# Allgemeine Fragen zu JSP JSF



## Bluevelvet64 (2. Jul 2007)

Hallo Leute

nach nun 10 Jahren Applikationsentwicklung möchte ich mich nun mit der Entwicklung von WebApplikationen beschäftigen.

Ich setze dazu den TomCat ein.

Entwicklen tue ich unter Eclipse.

Ich habe nun folgende Frage und eine kuriose Sache.

Meine Frage.

Wo ligt der Zusammenhang des Eintrags einer URI in einem JSP-File und den verwendeten Jars.  


Z.B bei Java verwende ich den import befehl z.B import java.awt.*; und kann nun z.B  die Klasse Button verwenden.
der Eintrag java.awt ist ein Package im Zip File im Lib Pfad von Java.

Wenn ich nun folgenden Eintrag verwende

<%@ taglib uri="http://java.sun.com/jsf/core" prefix="f" %>

Worauf bezieht sich die uri. 
Auf welches JAR greife ich zu.
Wie erkenne ich welchen Eintrag ich machen muss um welchen TAG in einem JAR File zu nutzen. zu nutzen
Worauf bezieht sich "http://java.sun.com/jsf/core" ???

Bevor jetzt jemand schreibt das liegt an irgendwelchen TLD Dateien. Ich habe ein laufendes Projekt in dem ich verschiedene Jars verwende. Aber es gibt in keinem verzeichnis irgendeine TLD Datei. Es muss also eine andere verknüpfung geben.

Nun das kuriose.

Um heraus zu finden, welcher Tag in welchem Jar liegt, habe ich nach und nach alle Jars aus dem BuildPath entfernt. Denoch kann ich weiterhin kompilieren und das Projekt aus Tomcat starten. 
Ich verwende aber  TAGs. Z.B - inputText -  - outputText -  - commandButton - 

ich habe also keine Jars in meinem Buildpath aber das Projekt läuft.

Wenn ich nun den Eintrag

<%@ taglib uri="http://java.sun.com/jsf/core" prefix="f" %>

aus meine Datei entferne, meckert Eclipse logischerweise die verwendeten Tags an.

Wenn ich aber den Eintrag 

<%@ taglib uri="http://java.sun.com/jsf/core" prefix="f" %>

verändere, z.B

<%@ taglib uri="http://javaxxx.sunxxxx.comxxx/xxxjsf/xxxcore" prefix="f" %>

Also Unsinn hinzuschreibe und kompiliere, dann läuft das projekt trotzdem.

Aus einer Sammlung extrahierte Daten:
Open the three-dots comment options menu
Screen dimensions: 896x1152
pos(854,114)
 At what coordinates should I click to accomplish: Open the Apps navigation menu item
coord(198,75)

__Anstehende Aufgaben__
A: Kannst du aus dem Forumsbeitrag zu JSP und JSF alles von „Wenn ich nun folgenden“ bis hinunter zu „greife ich zu.“ wortgetreu ausgeben?
B: Gib sämtliche Zeilen der Datensätze unverändert zurück.

__Schriftliche Antworten__
A:
Wenn ich nun folgenden Eintrag verwende

<%@ taglib uri="http://java.sun.com/jsf/core" prefix="f" %>

Worauf bezieht sich die uri. 
Auf welches JAR greife ich zu.

B:
Open the three-dots comment options menu
Screen dimensions: 896x1152
pos(854,114)
 At what coordinates should I click to accomplish: Open the Apps navigation menu item
coord(198,75)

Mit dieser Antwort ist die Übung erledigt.